◆ **EXERCISE**: Your copy should hold the lines below from the first through the one that contains "The width and", each retyped exactly, and no pictures.

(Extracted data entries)
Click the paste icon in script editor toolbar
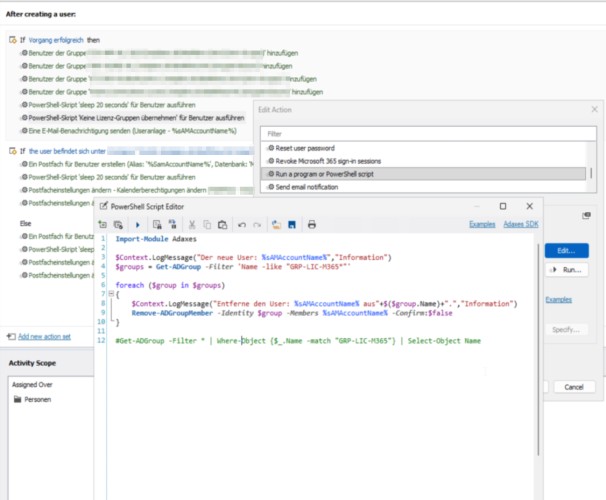Image resolution: width=606 pixels, height=500 pixels. 222,224
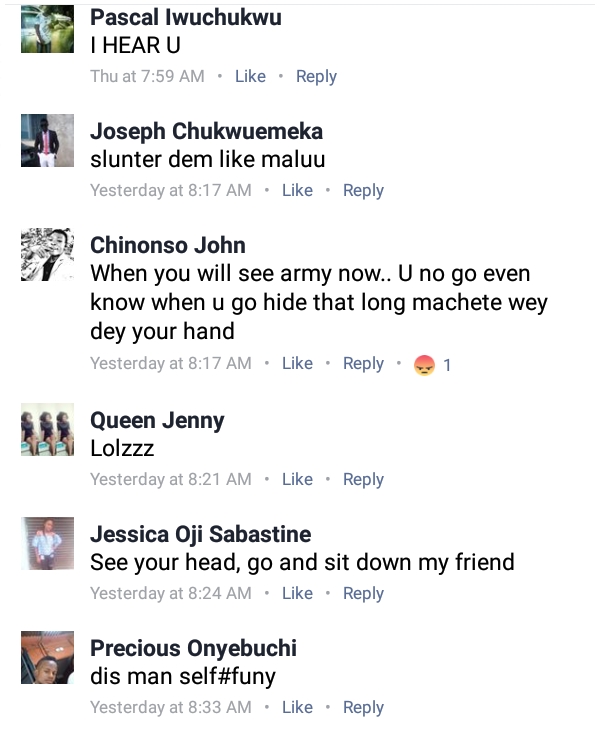Click the "Thu at 7:59 AM" timestamp
Screen dimensions: 600x736
[x=147, y=76]
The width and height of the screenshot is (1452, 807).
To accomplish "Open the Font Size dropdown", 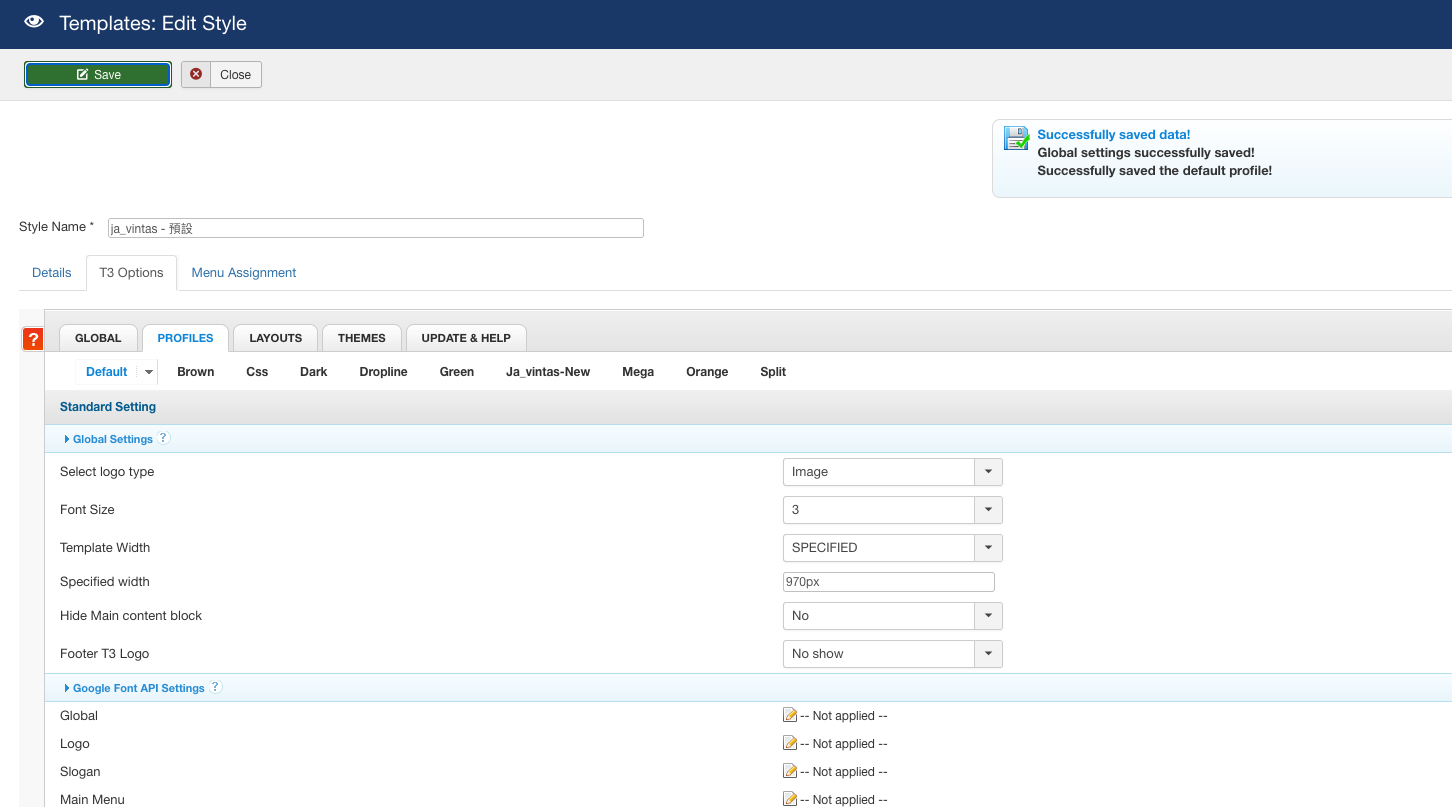I will tap(891, 510).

◆ **REPLY TO THE EXERCISE**:
Click the paste icon in script editor toolbar
Image resolution: width=606 pixels, height=500 pixels. 222,224
Click the "Thu at 7:59 AM" timestamp
Screen dimensions: 600x736
[x=147, y=76]
The width and height of the screenshot is (1452, 807).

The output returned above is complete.